Saved data entries:
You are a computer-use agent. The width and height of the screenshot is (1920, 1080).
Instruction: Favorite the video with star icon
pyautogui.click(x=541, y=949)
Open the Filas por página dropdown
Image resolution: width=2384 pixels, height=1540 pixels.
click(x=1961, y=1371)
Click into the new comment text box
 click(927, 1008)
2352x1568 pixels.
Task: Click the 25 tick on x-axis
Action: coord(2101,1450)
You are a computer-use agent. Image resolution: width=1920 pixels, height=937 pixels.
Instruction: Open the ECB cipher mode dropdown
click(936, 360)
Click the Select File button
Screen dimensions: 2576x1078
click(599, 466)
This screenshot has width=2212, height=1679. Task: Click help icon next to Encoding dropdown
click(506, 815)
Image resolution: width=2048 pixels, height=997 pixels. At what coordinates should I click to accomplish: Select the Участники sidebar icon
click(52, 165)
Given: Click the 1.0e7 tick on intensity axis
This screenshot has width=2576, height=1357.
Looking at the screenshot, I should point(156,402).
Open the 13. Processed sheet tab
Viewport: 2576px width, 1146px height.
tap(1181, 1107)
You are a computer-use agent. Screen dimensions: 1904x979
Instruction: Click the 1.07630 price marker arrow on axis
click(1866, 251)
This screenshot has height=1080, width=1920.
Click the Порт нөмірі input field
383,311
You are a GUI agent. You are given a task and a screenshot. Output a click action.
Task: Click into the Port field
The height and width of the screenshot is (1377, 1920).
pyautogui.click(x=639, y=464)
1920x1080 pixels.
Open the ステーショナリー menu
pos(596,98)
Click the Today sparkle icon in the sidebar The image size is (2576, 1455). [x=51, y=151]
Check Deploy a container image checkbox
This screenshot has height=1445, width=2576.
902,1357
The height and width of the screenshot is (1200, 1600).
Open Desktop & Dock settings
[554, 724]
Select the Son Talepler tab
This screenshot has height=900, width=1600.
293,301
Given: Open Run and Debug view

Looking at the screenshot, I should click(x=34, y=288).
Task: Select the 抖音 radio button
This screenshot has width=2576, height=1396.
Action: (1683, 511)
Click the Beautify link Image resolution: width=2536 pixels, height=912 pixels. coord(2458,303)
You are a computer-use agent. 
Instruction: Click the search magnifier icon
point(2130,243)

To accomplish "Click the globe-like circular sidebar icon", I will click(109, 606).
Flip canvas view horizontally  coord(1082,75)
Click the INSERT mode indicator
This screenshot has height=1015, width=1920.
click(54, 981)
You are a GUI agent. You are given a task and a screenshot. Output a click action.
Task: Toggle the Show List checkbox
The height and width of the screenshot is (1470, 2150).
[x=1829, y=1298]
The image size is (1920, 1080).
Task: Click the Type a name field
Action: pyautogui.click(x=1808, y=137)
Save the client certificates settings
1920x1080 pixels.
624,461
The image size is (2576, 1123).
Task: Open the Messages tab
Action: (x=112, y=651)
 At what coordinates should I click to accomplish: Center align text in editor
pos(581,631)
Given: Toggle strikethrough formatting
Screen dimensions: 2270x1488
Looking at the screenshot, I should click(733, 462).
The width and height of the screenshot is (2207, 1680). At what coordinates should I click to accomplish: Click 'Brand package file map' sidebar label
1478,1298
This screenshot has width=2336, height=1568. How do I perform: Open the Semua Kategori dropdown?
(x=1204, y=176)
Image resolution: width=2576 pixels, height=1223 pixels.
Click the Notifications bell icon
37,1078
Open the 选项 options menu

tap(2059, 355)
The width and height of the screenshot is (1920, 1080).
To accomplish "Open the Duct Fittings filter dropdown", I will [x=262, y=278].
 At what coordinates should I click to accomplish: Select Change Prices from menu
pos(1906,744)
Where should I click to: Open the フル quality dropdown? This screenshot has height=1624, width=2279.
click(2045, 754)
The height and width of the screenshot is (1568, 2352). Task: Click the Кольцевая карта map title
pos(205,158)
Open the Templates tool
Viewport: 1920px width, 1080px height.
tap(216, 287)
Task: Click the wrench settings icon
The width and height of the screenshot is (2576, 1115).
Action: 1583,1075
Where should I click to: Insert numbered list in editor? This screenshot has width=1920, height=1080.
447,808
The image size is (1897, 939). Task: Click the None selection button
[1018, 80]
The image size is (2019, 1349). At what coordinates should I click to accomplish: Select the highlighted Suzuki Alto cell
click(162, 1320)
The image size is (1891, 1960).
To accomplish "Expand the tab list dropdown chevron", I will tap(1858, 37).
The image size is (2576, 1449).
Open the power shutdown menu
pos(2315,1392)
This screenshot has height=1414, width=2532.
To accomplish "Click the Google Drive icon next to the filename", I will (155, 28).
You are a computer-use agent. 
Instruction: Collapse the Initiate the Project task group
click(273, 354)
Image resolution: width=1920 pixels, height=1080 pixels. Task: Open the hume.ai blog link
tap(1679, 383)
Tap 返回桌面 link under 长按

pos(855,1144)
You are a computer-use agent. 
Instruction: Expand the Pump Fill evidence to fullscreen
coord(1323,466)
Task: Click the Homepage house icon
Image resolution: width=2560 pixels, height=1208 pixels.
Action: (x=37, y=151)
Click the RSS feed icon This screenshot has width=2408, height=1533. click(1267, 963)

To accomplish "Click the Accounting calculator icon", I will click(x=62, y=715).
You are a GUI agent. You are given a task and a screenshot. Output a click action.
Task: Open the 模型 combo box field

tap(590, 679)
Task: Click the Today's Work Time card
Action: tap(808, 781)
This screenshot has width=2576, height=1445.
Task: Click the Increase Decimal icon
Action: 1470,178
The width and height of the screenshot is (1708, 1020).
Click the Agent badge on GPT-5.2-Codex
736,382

What is expected> Set down every record above exactly as given.

Reply>
You are a computer-use agent. The width and height of the screenshot is (1920, 1080).
Instruction: Favorite the video with star icon
pyautogui.click(x=541, y=949)
Open the Filas por página dropdown
Image resolution: width=2384 pixels, height=1540 pixels.
click(x=1961, y=1371)
Click into the new comment text box
 click(927, 1008)
2352x1568 pixels.
Task: Click the 25 tick on x-axis
Action: coord(2101,1450)
You are a computer-use agent. Image resolution: width=1920 pixels, height=937 pixels.
Instruction: Open the ECB cipher mode dropdown
click(936, 360)
Click the Select File button
Screen dimensions: 2576x1078
click(599, 466)
This screenshot has width=2212, height=1679. Task: Click help icon next to Encoding dropdown
click(506, 815)
Image resolution: width=2048 pixels, height=997 pixels. At what coordinates should I click to accomplish: Select the Участники sidebar icon
click(52, 165)
Given: Click the 1.0e7 tick on intensity axis
This screenshot has width=2576, height=1357.
Looking at the screenshot, I should point(156,402).
Open the 13. Processed sheet tab
Viewport: 2576px width, 1146px height.
tap(1181, 1107)
You are a computer-use agent. Screen dimensions: 1904x979
Instruction: Click the 1.07630 price marker arrow on axis
click(1866, 251)
This screenshot has height=1080, width=1920.
Click the Порт нөмірі input field
383,311
You are a GUI agent. You are given a task and a screenshot. Output a click action.
Task: Click into the Port field
The height and width of the screenshot is (1377, 1920).
pyautogui.click(x=639, y=464)
1920x1080 pixels.
Open the ステーショナリー menu
pos(596,98)
Click the Today sparkle icon in the sidebar The image size is (2576, 1455). [x=51, y=151]
Check Deploy a container image checkbox
This screenshot has height=1445, width=2576.
902,1357
The height and width of the screenshot is (1200, 1600).
Open Desktop & Dock settings
[554, 724]
Select the Son Talepler tab
This screenshot has height=900, width=1600.
293,301
Given: Open Run and Debug view

Looking at the screenshot, I should click(x=34, y=288).
Task: Select the 抖音 radio button
This screenshot has width=2576, height=1396.
Action: (1683, 511)
Click the Beautify link Image resolution: width=2536 pixels, height=912 pixels. coord(2458,303)
You are a computer-use agent. 
Instruction: Click the search magnifier icon
point(2130,243)

To accomplish "Click the globe-like circular sidebar icon", I will click(109, 606).
Flip canvas view horizontally  coord(1082,75)
Click the INSERT mode indicator
This screenshot has height=1015, width=1920.
click(54, 981)
You are a GUI agent. You are given a task and a screenshot. Output a click action.
Task: Toggle the Show List checkbox
The height and width of the screenshot is (1470, 2150).
[x=1829, y=1298]
The image size is (1920, 1080).
Task: Click the Type a name field
Action: pyautogui.click(x=1808, y=137)
Save the client certificates settings
1920x1080 pixels.
624,461
The image size is (2576, 1123).
Task: Open the Messages tab
Action: (x=112, y=651)
 At what coordinates should I click to accomplish: Center align text in editor
pos(581,631)
Given: Toggle strikethrough formatting
Screen dimensions: 2270x1488
Looking at the screenshot, I should click(733, 462).
The width and height of the screenshot is (2207, 1680). At what coordinates should I click to accomplish: Click 'Brand package file map' sidebar label
1478,1298
This screenshot has width=2336, height=1568. How do I perform: Open the Semua Kategori dropdown?
(x=1204, y=176)
Image resolution: width=2576 pixels, height=1223 pixels.
Click the Notifications bell icon
37,1078
Open the 选项 options menu

tap(2059, 355)
The width and height of the screenshot is (1920, 1080).
To accomplish "Open the Duct Fittings filter dropdown", I will [x=262, y=278].
 At what coordinates should I click to accomplish: Select Change Prices from menu
pos(1906,744)
Where should I click to: Open the フル quality dropdown? This screenshot has height=1624, width=2279.
click(2045, 754)
The height and width of the screenshot is (1568, 2352). Task: Click the Кольцевая карта map title
pos(205,158)
Open the Templates tool
Viewport: 1920px width, 1080px height.
tap(216, 287)
Task: Click the wrench settings icon
The width and height of the screenshot is (2576, 1115).
Action: 1583,1075
Where should I click to: Insert numbered list in editor? This screenshot has width=1920, height=1080.
447,808
The image size is (1897, 939). Task: Click the None selection button
[1018, 80]
The image size is (2019, 1349). At what coordinates should I click to accomplish: Select the highlighted Suzuki Alto cell
click(162, 1320)
The image size is (1891, 1960).
To accomplish "Expand the tab list dropdown chevron", I will tap(1858, 37).
The image size is (2576, 1449).
Open the power shutdown menu
pos(2315,1392)
This screenshot has height=1414, width=2532.
To accomplish "Click the Google Drive icon next to the filename", I will (155, 28).
You are a computer-use agent. 
Instruction: Collapse the Initiate the Project task group
click(273, 354)
Image resolution: width=1920 pixels, height=1080 pixels. Task: Open the hume.ai blog link
tap(1679, 383)
Tap 返回桌面 link under 长按

pos(855,1144)
You are a computer-use agent. 
Instruction: Expand the Pump Fill evidence to fullscreen
coord(1323,466)
Task: Click the Homepage house icon
Image resolution: width=2560 pixels, height=1208 pixels.
Action: (x=37, y=151)
Click the RSS feed icon This screenshot has width=2408, height=1533. click(1267, 963)

To accomplish "Click the Accounting calculator icon", I will click(x=62, y=715).
You are a GUI agent. You are given a task and a screenshot. Output a click action.
Task: Open the 模型 combo box field

tap(590, 679)
Task: Click the Today's Work Time card
Action: tap(808, 781)
This screenshot has width=2576, height=1445.
Task: Click the Increase Decimal icon
Action: 1470,178
The width and height of the screenshot is (1708, 1020).
Click the Agent badge on GPT-5.2-Codex
736,382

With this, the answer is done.